Cada día que pasa me muestra algo nuevo, algo de su pasado.

Las pequeñas cosas que hacía cuando estaba solo, las emociones que una vez sintió con la muerte de sus padres.

No puedo evitar sentirme tan en paz.

Cuando deseas algo durante tanto tiempo con una pasión ardiente y una vez que lo consigues, el fuego se apaga y te ahogas en pura calma.

La noche que me enseñó su cabaña en las colinas terminó en un calor ardiente, pero no pasó de ahí.

No nos apareamos y no me avergüenza decir que me sentí bastante decepcionada.

Quería que me devorara, pero se detuvo y dijo que no era el momento.

No entiendo a este macho, ¿qué macho no tomaría a su hembra cuando ella está tumbada, semidesnuda, lista para que él la tome?

Sin embargo, me apartó, se preparó para dormir y durmió como un cachorro mientras yo lo observaba con la boca abierta, preguntándome qué demonios había pasado.

Deimos es como un rompecabezas.

Posee todas las piezas, pero están esparcidas en lo profundo de su ser, donde nadie puede encontrarlas por mucho que escarbe, a menos que él se las dé voluntariamente, como está haciendo conmigo.

Me ha estado dando una pieza cada día y yo he estado dedicando mi tiempo a armarlo.

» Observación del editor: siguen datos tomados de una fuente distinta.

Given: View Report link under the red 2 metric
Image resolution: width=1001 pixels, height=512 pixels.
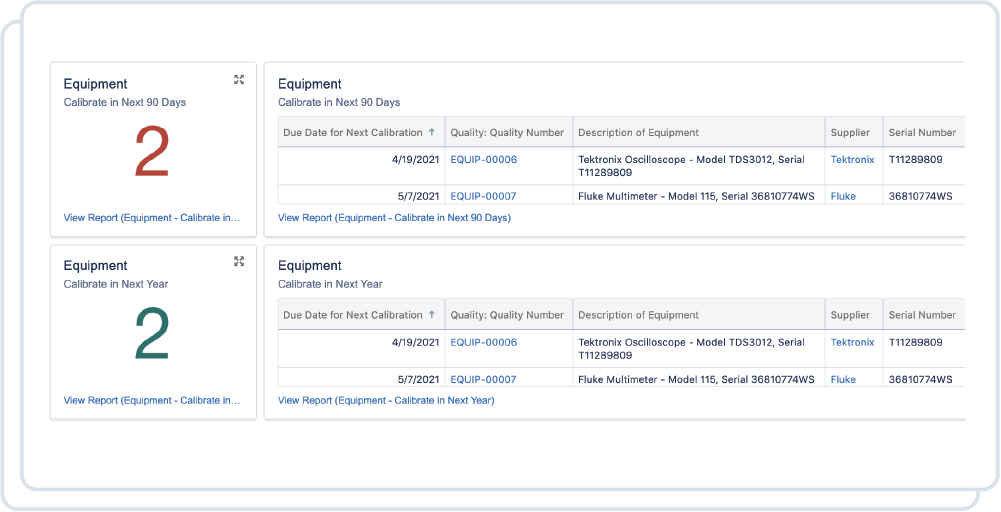Looking at the screenshot, I should (x=152, y=217).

Deseo ver la imagen final; deseo ver a su verdadero yo.

Mientras pienso para mis adentros, meto el dedo en la masa del pastel que he preparado para probarla.

Pero antes de que pueda, una mano grande me lo agarra a medio camino y me mete el dedo en la calidez de su boca, y su lengua suave se lleva la masa.

Deimos observa mi reacción mientras mi boca se abre en un jadeo y mi garganta traga saliva.

—¿Para quién es?

—me pregunta Deimos.

—Para ti —respondo, intentando ocultar mi sonrisa.

—No me gustan las cosas dulces —me dice sin dudar mientras se traga un vaso de agua para saciar la sed después de su entrenamiento.

¿Qué?

La decepción me inunda.

Ni siquiera sé hornear y, sin embargo, me esforcé mucho investigando y leyendo libros de cocina solo para hacerle sonreír.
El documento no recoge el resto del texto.